Первое известие об этой экспедиции Крапивину принес Яков Иванович, знавший решительно все, что делалось в городе и ближайших окрестностях.
— Это похуже будет симбирских помещиков, Павел Ефимыч, — заключил он свою осторожную речь. — Всю труппу, говорит, куплю и свой домашний театр открою… Оркестр есть, помещение есть, недостает только актрис.
У Крапивина буквально опустились руки от такой напасти. Он упустил удобное время для выкупа, а теперь — где же ему конкурировать с Додоновым, который бросит и сто тысяч, чтобы только добиться своего? Даже к генералу идти незачем. Старик, конечно, добр, но что он поделает с таким самодуром? Спокойною и уверенною оставалась одна Антонида Васильевна. Она теперь утешала Крапивина.
— Есть же на свете правда? — повторяла девушка. — Страшен сон, да милостив бог…
Крапивин слушал эти несбыточные надежды и на время успокаивался. В самом деле, кто знает, что ждет всех впереди? Положим, это была надежда утопающего, но все-таки нужно же хоть что-нибудь, чтобы тянуть день за днем. Подробностей истории Антониды Васильевны с Додоновым он не пытался узнавать из чувства простой деликатности. Он желал верить ей, хотя и понимал, что прямого ответа на свои чувства сейчас в ней не встретит. Она не любила его, а только уважала.
В Загорье только и было толков, что о Додонове. Стоустая молва разукрасилась такими подробностями, что позавидовала бы сама Шехеразада. Рассказывали, что Крапивин бросился на Додонова с ножом, а Додонов хотел затравить его медведями; что примадонна хотела отравиться, но ее спас Яков Иванович; что сам генерал замешан в этой истории, потому что явился счастливым соперником Додонова, и т. д. Передавали о какой-то крупной размолвке Додонова с генералом, что и подтвердилось очень скоро. Рано утром, во вторник на масленице, через Загорье двигался опять целый ряд обозов. Везли медведей в железных клетках, музыкантов, целый обоз собак, точно тронулась какая-то неприятельская армия. Медвежьи клетки были обшиты войлоком, собак везли в громадных фурах, музыкантов в крытых возках. Девичья была отправлена раньше, и ее провезли ночью. Одной прислуги, считая охоту, музыкантов и девичью, было отправлено больше трехсот человек, так что обоз растянулся на тысячу верст, на станциях не хватало лошадей, и отдельным транспортам приходилось ждать очереди. Все это двигалось опять мимо театральной квартиры, но уже не привлекало внимания.

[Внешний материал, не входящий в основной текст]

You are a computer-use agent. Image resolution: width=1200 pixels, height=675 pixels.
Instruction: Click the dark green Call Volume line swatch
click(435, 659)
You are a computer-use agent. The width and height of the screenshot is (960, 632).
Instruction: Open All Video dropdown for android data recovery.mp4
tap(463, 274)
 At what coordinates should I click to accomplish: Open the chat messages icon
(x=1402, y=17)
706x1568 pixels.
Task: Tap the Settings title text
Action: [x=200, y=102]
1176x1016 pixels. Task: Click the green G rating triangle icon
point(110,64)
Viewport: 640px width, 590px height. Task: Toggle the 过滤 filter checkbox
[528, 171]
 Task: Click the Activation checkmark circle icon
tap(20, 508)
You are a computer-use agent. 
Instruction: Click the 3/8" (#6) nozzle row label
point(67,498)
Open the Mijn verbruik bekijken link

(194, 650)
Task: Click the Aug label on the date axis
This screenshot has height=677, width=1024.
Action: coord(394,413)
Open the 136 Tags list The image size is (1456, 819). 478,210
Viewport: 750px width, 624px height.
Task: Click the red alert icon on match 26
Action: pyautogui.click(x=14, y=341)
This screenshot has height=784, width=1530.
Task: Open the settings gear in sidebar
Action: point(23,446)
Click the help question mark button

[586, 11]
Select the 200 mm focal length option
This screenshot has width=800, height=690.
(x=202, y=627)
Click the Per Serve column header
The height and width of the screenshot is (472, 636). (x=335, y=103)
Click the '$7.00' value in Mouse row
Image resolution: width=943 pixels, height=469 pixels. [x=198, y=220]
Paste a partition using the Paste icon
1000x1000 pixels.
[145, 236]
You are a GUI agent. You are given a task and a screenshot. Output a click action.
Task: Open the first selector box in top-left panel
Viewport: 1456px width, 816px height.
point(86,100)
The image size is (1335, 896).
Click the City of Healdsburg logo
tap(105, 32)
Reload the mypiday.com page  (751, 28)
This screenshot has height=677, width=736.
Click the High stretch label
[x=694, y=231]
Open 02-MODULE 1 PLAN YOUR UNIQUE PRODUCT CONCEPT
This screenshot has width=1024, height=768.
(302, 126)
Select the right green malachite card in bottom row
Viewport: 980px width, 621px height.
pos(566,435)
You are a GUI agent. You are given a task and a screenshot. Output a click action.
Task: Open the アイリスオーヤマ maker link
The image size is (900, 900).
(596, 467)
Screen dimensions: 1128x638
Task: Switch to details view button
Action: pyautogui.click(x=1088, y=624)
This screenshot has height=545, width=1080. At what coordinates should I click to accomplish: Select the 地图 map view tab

— Это какой-то сумасшедший, — удивлялся Крапивин. — Неужели нельзя было дождаться весны?
Оказалось, что последнее было невозможно. У Додонова произошло действительно недоразумение с генералом, но не из-за примадонны, а за карточным столом. Собственно говоря, это были такие пустяки, о которых не стоило говорить, но Додонов обиделся и решился сейчас же отправиться со всею ордой в Петербург. Стоило ли дожидаться весны, когда вся разница по транспортированию заключалась в нескольких десятках тысяч рублей? Но эта размолвка Додонова с генералом спасла труппу Крапивина. Очевидно, здесь деятельно работала Пелагея Силантьевна, умевшая настроить Додонова. У ней был прямой расчет избавиться от новой соперницы в лице Антониды Васильевны. Додонов жил вспышками, и только нужно было уметь воспользоваться его настроением.